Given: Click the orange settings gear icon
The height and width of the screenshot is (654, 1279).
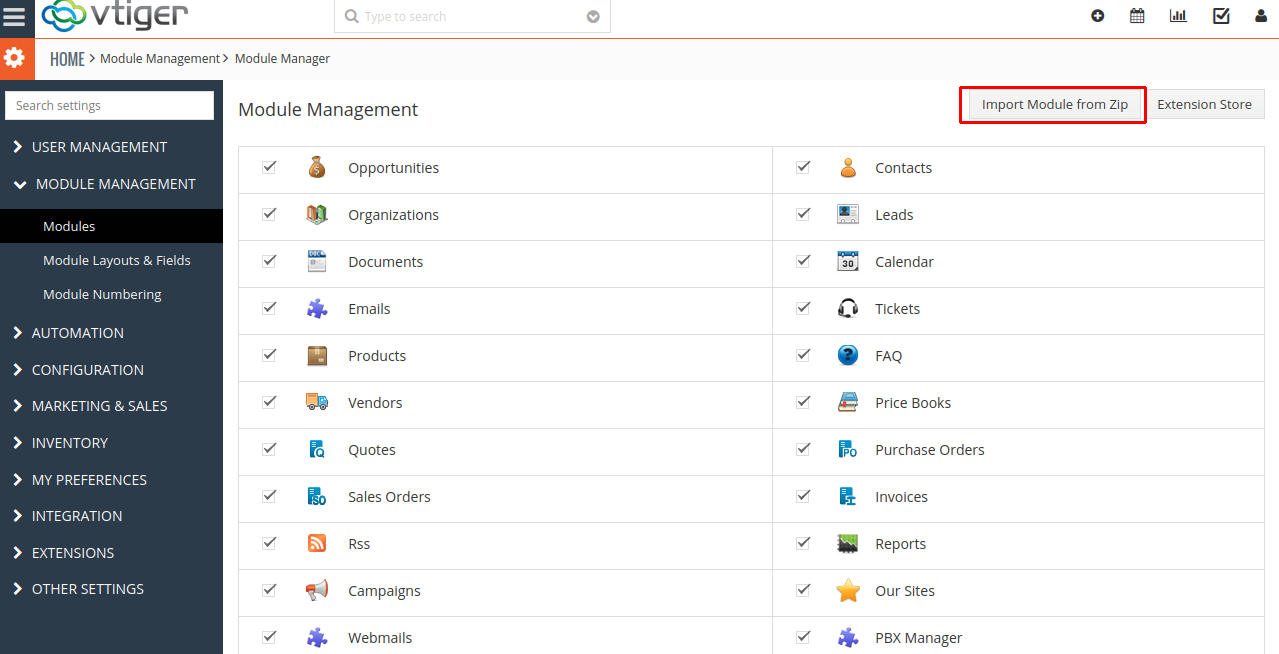Looking at the screenshot, I should point(15,58).
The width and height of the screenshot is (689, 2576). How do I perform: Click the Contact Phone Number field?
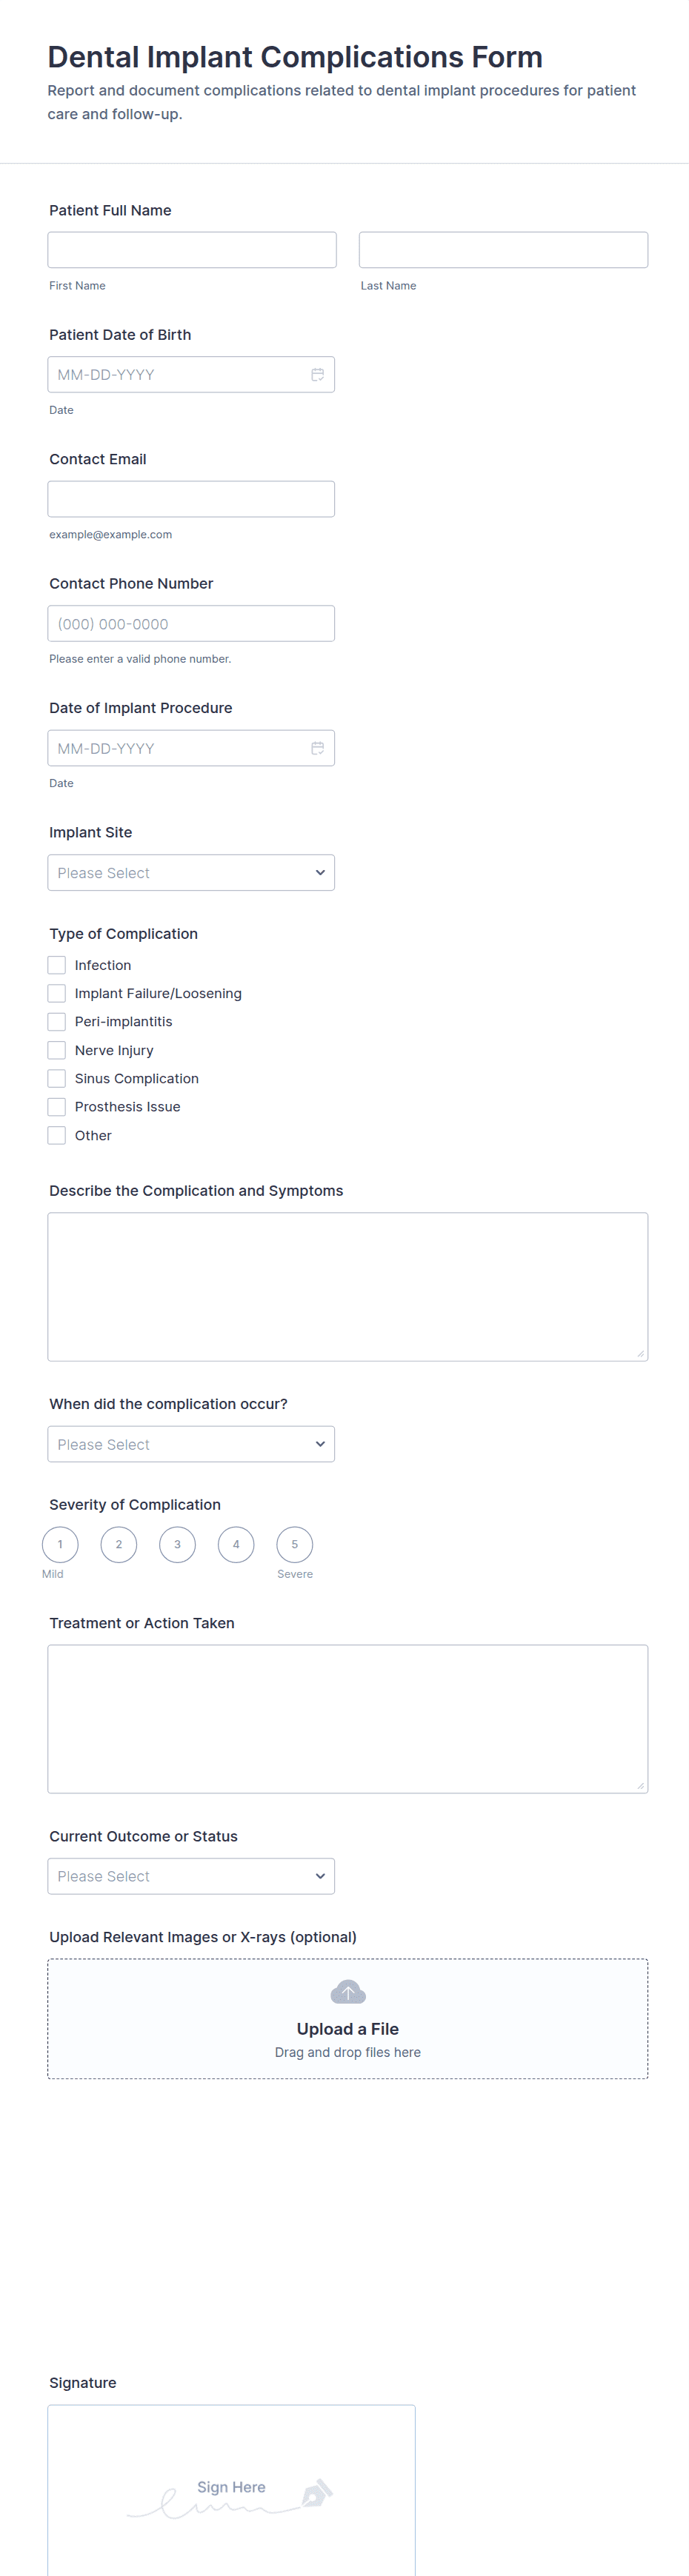coord(191,624)

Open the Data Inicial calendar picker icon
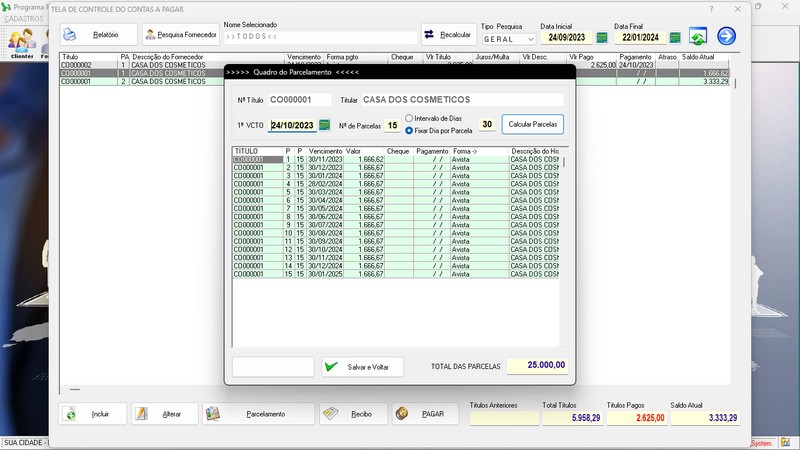(602, 38)
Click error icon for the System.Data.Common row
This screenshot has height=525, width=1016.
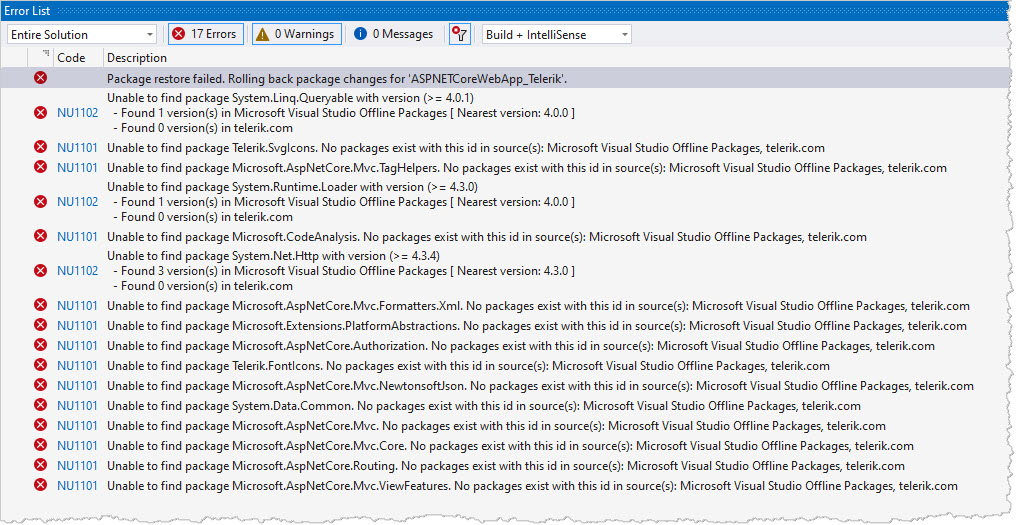click(x=41, y=406)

—————

Task item – Write out all the records again, exactly, minus any pictures.

Answer to the exercise –
Given: Click the orange settings gear icon
The height and width of the screenshot is (654, 1279).
Looking at the screenshot, I should point(15,58).
The width and height of the screenshot is (689, 2576). How do I perform: Click the Contact Phone Number field?
coord(191,624)

Open the Data Inicial calendar picker icon
(602, 38)
Click error icon for the System.Data.Common row
This screenshot has height=525, width=1016.
click(x=41, y=406)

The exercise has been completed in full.